The event, which will take place on Randalls Island in September, is already giving the mayor a platform to talk about the importance of family-owned farms, a concern that is not at the top of most New Yorkers’ lists.
Mr. Bloomberg said yesterday that New York might not immediately spring to mind as a logical venue for Farm Aid, but he made the case for bringing the concert to the city, saying it will generate nearly $13 million of economic activity and further boost area farmers, who sell their produce at a growing number of green markets here.
“Two years ago, many asked the same question as to why New York was the proper venue when we brought the Country Music Awards here,” the mayor said during a news conference with the cofounders of Farm Aid, Willie Nelson and John Mellencamp, in Union Square. But he said that as counterintuitive as it sounds, New York State is the second biggest country music market in America and a “great agricultural state.”
Pollster Scott Rasmussen said the Farm Aid concert is something that could be useful for Mr. Bloomberg to tout when he travels the country to places such as Missouri, where he is scheduled to speak at a conference next month.
“If the mayor is trying to keep people thinking that he is thinking about running for president, it’s a perfect event,” Mr. Rasmussen, who is releasing a poll this morning that matches Mr. Bloomberg against Democratic and Republican presidential candidates in New Jersey, said. The mayor has denied his candidacy in the past.
The Farm Aid event was part of a package of initiatives Mr.

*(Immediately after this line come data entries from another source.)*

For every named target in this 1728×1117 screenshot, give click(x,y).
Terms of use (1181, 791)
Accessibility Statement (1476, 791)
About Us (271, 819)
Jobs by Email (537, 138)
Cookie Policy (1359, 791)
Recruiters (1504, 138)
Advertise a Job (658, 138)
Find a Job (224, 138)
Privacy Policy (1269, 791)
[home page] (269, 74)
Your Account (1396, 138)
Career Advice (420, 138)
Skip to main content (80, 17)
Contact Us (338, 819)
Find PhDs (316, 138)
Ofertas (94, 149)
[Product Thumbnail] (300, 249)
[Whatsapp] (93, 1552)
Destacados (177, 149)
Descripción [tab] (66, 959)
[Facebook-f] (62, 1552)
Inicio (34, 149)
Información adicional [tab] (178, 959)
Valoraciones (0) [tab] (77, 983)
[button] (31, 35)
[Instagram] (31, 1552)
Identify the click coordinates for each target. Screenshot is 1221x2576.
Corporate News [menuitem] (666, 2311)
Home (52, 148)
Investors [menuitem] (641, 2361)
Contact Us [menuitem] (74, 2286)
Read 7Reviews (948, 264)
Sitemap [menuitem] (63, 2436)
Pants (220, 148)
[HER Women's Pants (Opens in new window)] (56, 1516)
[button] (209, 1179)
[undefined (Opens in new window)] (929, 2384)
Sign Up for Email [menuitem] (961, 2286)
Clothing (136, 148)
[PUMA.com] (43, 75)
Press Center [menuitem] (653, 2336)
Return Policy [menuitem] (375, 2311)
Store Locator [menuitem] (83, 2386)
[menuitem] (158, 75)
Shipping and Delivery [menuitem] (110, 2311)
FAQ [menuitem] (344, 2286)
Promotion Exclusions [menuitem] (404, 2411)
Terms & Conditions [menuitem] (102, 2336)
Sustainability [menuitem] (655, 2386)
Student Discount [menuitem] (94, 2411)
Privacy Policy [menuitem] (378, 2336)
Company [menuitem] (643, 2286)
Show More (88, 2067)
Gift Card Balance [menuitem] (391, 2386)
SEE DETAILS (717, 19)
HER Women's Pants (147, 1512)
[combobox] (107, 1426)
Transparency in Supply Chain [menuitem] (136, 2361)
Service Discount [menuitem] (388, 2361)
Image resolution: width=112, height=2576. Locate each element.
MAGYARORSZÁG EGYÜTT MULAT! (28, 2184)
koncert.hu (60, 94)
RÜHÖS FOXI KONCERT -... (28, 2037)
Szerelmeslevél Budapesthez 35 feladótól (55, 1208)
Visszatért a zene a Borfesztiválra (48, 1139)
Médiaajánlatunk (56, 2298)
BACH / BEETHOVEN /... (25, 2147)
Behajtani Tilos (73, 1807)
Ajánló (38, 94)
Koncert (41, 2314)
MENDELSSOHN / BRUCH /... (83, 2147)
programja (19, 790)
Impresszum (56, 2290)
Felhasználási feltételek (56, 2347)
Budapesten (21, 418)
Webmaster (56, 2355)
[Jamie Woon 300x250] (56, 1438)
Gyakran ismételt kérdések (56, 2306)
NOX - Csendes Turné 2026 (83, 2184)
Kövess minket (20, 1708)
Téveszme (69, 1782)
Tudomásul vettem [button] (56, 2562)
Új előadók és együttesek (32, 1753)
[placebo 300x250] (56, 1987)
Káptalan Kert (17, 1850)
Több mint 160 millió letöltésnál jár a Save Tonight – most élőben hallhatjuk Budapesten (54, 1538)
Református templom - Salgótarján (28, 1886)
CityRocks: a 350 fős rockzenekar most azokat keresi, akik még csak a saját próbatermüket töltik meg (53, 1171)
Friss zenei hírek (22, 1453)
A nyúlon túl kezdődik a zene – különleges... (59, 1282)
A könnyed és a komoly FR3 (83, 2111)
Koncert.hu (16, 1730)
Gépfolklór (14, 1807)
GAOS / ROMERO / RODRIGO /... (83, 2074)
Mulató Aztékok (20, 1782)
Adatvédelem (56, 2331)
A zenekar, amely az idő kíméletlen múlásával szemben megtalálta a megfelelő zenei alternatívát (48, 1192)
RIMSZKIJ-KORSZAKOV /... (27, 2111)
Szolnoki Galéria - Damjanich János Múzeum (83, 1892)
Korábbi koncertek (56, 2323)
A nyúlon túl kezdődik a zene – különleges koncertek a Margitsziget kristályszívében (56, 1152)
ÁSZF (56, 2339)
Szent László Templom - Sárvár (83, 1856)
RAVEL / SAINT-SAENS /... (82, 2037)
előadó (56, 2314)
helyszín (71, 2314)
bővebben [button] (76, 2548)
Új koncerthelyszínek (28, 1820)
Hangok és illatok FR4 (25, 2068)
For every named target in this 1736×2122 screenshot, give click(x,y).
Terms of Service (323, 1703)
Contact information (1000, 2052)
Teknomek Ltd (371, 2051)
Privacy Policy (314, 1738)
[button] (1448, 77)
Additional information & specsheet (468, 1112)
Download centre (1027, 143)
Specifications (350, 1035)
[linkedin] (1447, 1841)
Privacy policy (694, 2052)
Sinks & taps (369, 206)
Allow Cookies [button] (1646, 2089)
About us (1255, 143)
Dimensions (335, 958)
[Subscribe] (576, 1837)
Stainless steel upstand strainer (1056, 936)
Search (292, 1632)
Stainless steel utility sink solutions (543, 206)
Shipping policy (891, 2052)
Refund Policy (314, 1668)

Bloomberg tied yesterday to his overarching plan to improve the city’s environment and reduce its greenhouse gas emissions by 30%.
He also disclosed that the city would soon start offering property tax abatements to private building owners who install solar panels to generate electricity. And he said the city would issue a request for proposals this fall to find a private company to install solar panels on a number of city buildings.
In addition to his solar power proposals, the mayor pledged that by July 2008, 30% of the heating oil that the city purchases for municipal buildings will contain 5% biodiesel, a fuel made from renewable sources such as vegetable oils.
Also yesterday, Mr. Bloomberg traveled to Roosevelt Island to announce that two businesses there, a Gristede’s Supermarket and a parking garage, are getting their electricity exclusively from underwater turbines. “If the project is successful, the East River could become home to more than 300 turbines, producing an annual amount of energy equivalent to 68,000 barrels of oil,” he said.
In Union Square, Mr. Bloomberg walked through the green market with Messrs. Nelson and Mellencamp, stopping to snack on snap peas.
Mr. Nelson, who cracked a joke about marijuana that drew laughter from the mayor and the rest of the crowd, said Farm Aid makes sense in New York because “more people eat probably around here than anywhere in the world.”
Tickets for the September 9 benefit concert — which will feature Messrs. Nelson and Mellencamp, along with Dave Matthews and Neil Young — go on sale Saturday.